Viele pflanzliche Inhaltsstoffe wie Beeren, Obst und Gemüse enthalten Polyphenole, die das Darmmikrobiom positiv beeinflussen. Zwiebeln und Äpfel enthalten beispielsweise Quercetin, das die Bildung schädlicher Darmbakterien verhindert. Beeren hingegen enthalten Anthocyane und Anthocyanidine, die beide die Bildung schädlicher Bakterien verhindern und das Wachstum nützlicher Bakterien fördern. Auch in Tee, Wein, Weintrauben, Granatäpfeln und Walnüssen sind nützliche Polyphenole reichlich vorhanden.
Fermentierte Lebensmittel enthalten Probiotika und wirken sich daher positiv auf das Darmmikrobiom aus. Wer ungesüßten Naturjoghurt zu sich nahm, hatte laut einer spanischen Studie vermehrt den Bakterienstamm Akkermansia im Darm, der zum Beispiel gegen Übergewicht wirkt. Auch das CRP war bei diesen Personen niedriger. (González 2019).

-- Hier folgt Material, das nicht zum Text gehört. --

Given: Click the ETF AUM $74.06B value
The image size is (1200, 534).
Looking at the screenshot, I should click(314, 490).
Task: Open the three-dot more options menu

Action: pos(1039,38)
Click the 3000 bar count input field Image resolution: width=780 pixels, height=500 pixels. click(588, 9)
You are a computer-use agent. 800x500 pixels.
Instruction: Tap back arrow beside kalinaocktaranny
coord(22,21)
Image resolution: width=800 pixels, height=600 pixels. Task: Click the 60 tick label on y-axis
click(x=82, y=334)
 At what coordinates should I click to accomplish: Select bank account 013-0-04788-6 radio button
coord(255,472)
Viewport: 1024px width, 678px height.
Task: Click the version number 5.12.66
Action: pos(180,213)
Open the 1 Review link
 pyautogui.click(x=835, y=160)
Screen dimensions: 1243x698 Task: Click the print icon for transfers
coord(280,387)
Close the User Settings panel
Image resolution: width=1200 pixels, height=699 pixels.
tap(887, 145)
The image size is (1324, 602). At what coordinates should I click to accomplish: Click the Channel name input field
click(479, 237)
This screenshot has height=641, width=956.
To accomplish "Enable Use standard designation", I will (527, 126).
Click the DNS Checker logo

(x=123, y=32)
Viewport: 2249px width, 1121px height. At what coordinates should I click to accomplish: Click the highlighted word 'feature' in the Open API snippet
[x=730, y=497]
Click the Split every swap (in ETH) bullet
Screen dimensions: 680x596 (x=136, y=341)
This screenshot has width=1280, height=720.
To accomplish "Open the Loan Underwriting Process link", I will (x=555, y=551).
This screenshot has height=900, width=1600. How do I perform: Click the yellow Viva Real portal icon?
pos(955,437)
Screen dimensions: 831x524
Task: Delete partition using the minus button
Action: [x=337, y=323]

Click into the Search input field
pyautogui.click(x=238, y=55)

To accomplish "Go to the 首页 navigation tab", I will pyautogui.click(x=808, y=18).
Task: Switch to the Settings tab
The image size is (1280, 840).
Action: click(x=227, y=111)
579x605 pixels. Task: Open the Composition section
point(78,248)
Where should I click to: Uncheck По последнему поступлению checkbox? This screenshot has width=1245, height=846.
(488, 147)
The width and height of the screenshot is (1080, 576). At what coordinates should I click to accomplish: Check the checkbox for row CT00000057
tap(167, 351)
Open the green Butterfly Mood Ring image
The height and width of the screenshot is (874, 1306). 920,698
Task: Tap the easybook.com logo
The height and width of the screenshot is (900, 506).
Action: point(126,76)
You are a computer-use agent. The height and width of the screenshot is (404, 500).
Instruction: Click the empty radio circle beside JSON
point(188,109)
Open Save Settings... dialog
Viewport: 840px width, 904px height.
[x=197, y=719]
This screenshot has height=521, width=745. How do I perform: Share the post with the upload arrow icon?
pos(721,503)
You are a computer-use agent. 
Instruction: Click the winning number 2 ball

Andere fermentierte Lebensmittel, die gut für den Darm sind, sind beispielsweise Sauerkraut, Kimchi und anderes fermentiertes Gemüse sowie fermentierte Sojaprodukte wie Miso, Tempeh und Natto. Darüber hinaus kann ein moderater Alkoholkonsum und insbesondere der Konsum von Rotwein als vorteilhaft angesehen werden. Als schädlich können dagegen folgende Beispiele angesehen werden: übermäßiger Verzehr von rotem Fleisch und verarbeiteten Fleischprodukten, Zucker, künstlichen Süßstoffen, Zusatzstoffen, stark verarbeiteten Lebensmitteln und Pestiziden.